Tom Mix worked with John Ford who virtually invented John Wayne who made a forgettable Western famous enough by winning an award that somebody else thought it might be worth remaking.

Somewhere along a similar historical timeline, British Sea Shanties transformed into Bluegrass and Country music. Somehow playing skiffle riffs inspired "The Beatles" to create a discography that still echoes here and there across every iPod playlist.

Few people know that "Oklahoma", the Musical that both saved and revived the Broadway Musical was based on a play that had died on a nearby New York stage only months earlier. If you want details, may I suggest Jaime Weinman, who probably can quote from both Playbills.

Indeed, the entire history of Hollywood has been based on turning previously successful books and plays and magazine articles into movies. Why should it be considered out of the ordinary that studios are now basing their new films on old ones.

And the same books and plays have often been remade in the past when social mores adjust to allow them to tell parts of the story once expurgated for being too sexy, somehow taboo or even just politically out of tune with the times.

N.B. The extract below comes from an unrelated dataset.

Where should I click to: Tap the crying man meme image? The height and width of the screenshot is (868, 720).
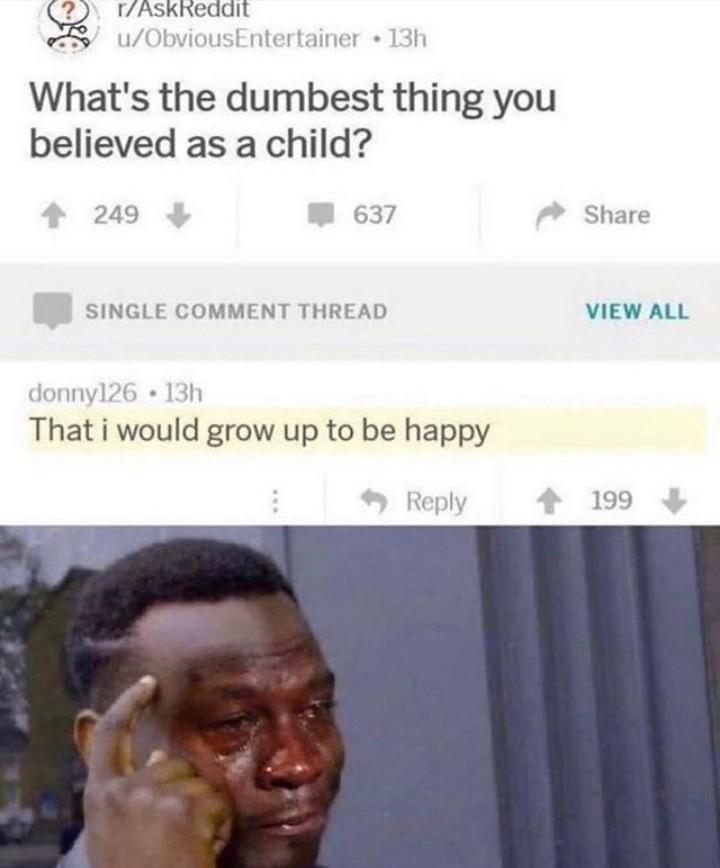point(360,697)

At first blush, the Seth Rogan version of "The Green Hornet" looks like studio hubris at its worst. But maybe 3D and cloning visuals from video games will make it worth watching.

The trailer for "Transformers 3" certainly had my attention until I saw things begin to transform, so maybe there's a chance it won't end up as another noisy, pointless toy commercial.

For all the potential doom and gloom, "True Grit" exhibited that there is still room for an original voice and a fresh take that make a story come alive.

So maybe "Rounders 2" will need Matt Damon and Teddy KGB to make people "Pay the man. Pay him his money". Or maybe all it will take is a screenwriter with a fresh take on Poker.

You can't make a Poker movie without a guy who's good at the game. Does it really matter if his name has to be Mike or "The Worm" to get it made?

Somehow, despite Aristotle pointing out that there were only 7 basic plots, we've managed, in the intervening centuries, to keep people entertained and coming back for more.

And no matter how "original" our creative voices might feel to us, we're all just echoing what came before and being derivative.

What keeps the experience from being repetitive is our ability to tell the story better rather than just repeat it; finding a truth in it that no one has discovered before or making it resonate for our times in a way the older version made for another time and another people can no longer do.

There's always a future -- even if there's a 2 stuck on the end of it.